Several experts explained to ONC that MACRA’s interoperability measures should not increase reporting burden on the provider, should be wide in scope, should focus on health outcomes, and should consider the complexity of measures health IT interoperability, the pair wrote.

Taking that feedback into consideration, Searcy and Pazinksi said they developed two measures:

  • Measure #1: Proportion of health care providers who are electronically engaging in the following core domains of interoperable exchange of health information: sending; receiving; finding (querying); and integrating information received from outside sources.
  • Measure #2: Proportion of health care providers who report using the information they electronically receive from outside providers and sources for clinical decision-making.

In an effort to address comments about provider reporting burden, ONC has decided to use the results of other, pre-existing industry surveys about health IT interoperability and HIE to collect their data.
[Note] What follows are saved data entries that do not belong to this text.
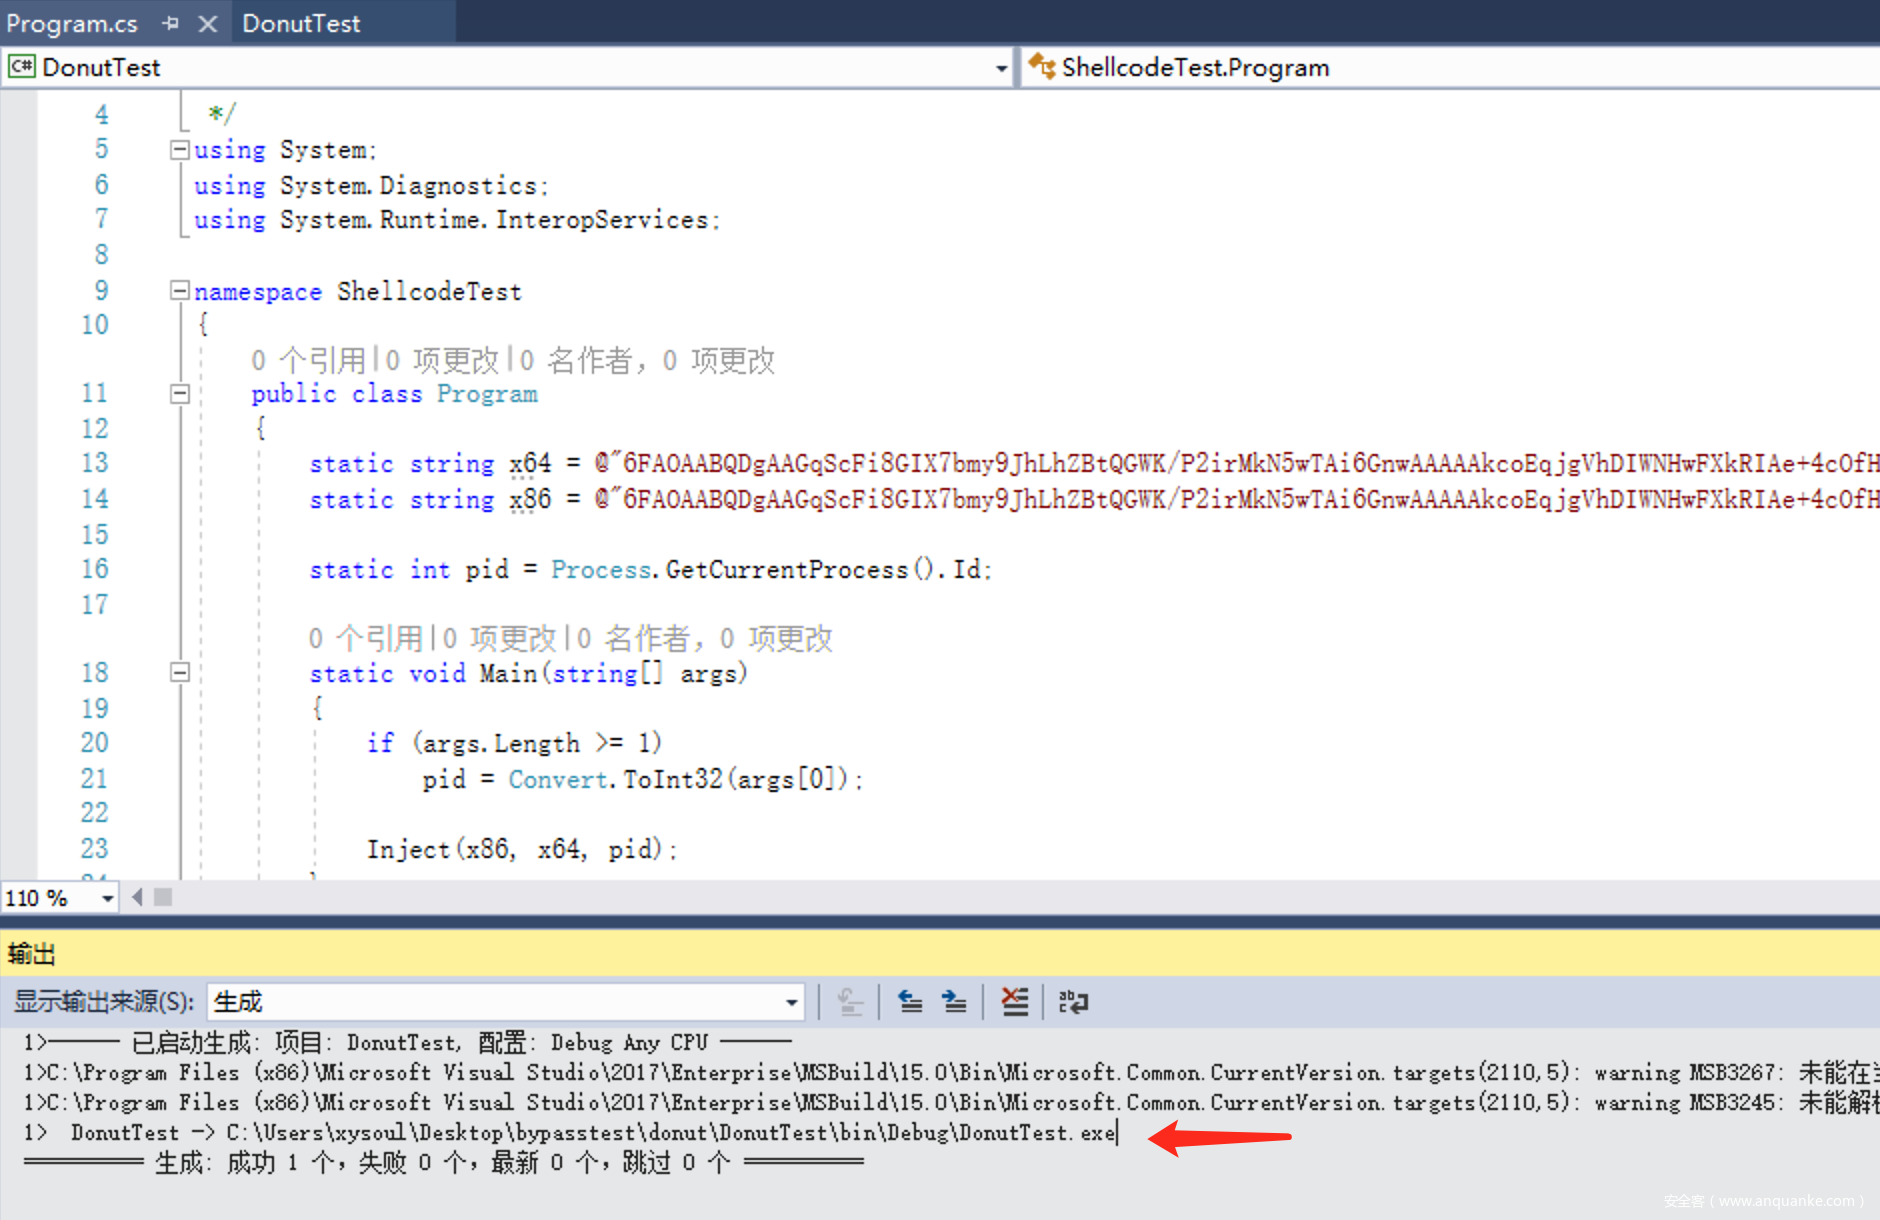This screenshot has width=1880, height=1220.
Task: Open the DonutTest project dropdown
Action: 1000,68
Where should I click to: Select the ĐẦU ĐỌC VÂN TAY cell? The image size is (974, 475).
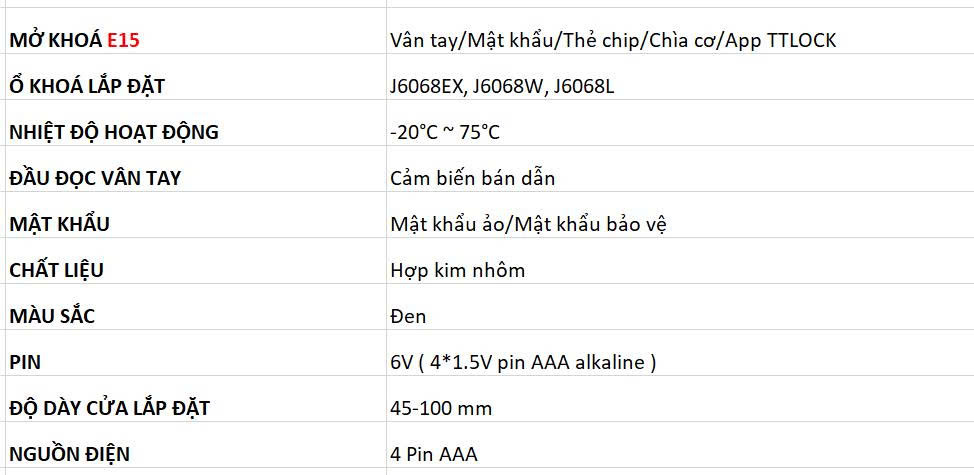[x=95, y=178]
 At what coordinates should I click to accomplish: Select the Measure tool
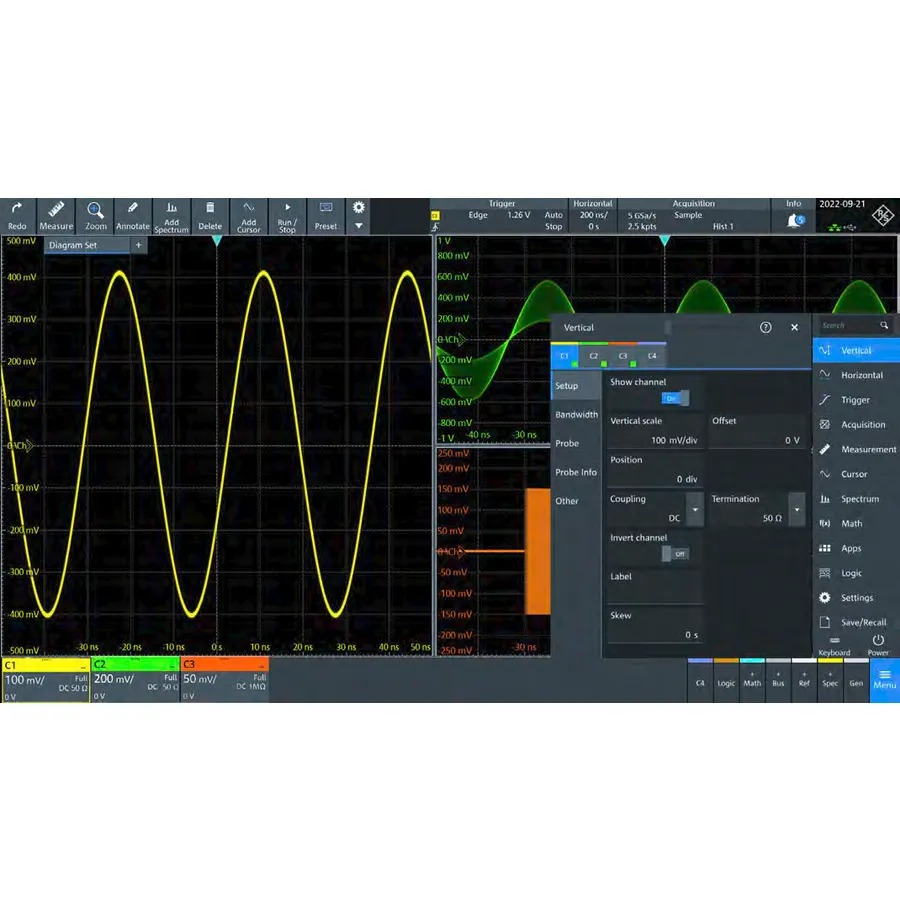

In using the American Hospital Association’s AHA Information Technology Supplement Survey and the Center for Disease Control and Prevention’s annual National Electronic Health Record survey, ONC hopes to obtain the necessary data for measuring interoperability without asking providers to report the same health data to multiple different sources.

Searcy and Pazinksi also said ONC plans on expanding the breadth of their interoperability measurements, stating that in the near term it would focus on populations along the care continuum, and look at care outcomes in the long term. The agency reportedly draws much of this strategy from its previously published Interoperability Roadmap.

Further, the pair explained that ONC’s MACRA interoperability measures will work seamlessly with other industry efforts to boost health data interoperability:

  • The pledges made earlier this year by many private sector market leaders to make electronic health information flow better by not blocking data, implementing and using federally recognized standards, and helping consumers easily and securely access, use and share their electronic health information;
  • Updated information from health IT developers about potential costs and implementation issues that is posted online for providers to use when purchasing health IT, and
  • Recent challenges we have issued to spur innovation of market-ready, user-friendly apps for consumers and providers and to make it easier for individuals to send their data where they wish.

This latest message from ONC addresses several industry responses to the agency’s request for information on how to measure health data interoperability under MACRA.

Notable industry leaders such as the American Hospital Association (AHA) and the Healthcare Information and Management Systems Society (HIMSS) responded to the RFI, stating that interoperability under MACRA needs to be wide-ranging in scope.

“The AHA recommends that ONC consider developing measures about the extent to which we have the standards, technology and infrastructure in place to facilitate exchange,” wrote AHA’s Ashley Thompson, senior vice president for public policy analysis. “Without those building blocks in place, providers are challenged to efficiently and effectively exchange and use health information.”

Further, industry experts stated that interoperability under the new law must be patient-centric.

“We observed that the patient perspective, and their ability to access their health information, is missed in this definition and should be considered in any metrics that assess interoperability,” wrote HIMSS’ president and CEO H. Stephen Lieber, CAE, and vice president Dana Alexander, RN, MSN, MBA, FAAN, FHIMSS.

“In our healthcare system’s continued shift to a value-based payment system, patients and the care they receive should be at the forefront and fully considered in assessing overall interoperability and health information exchange.”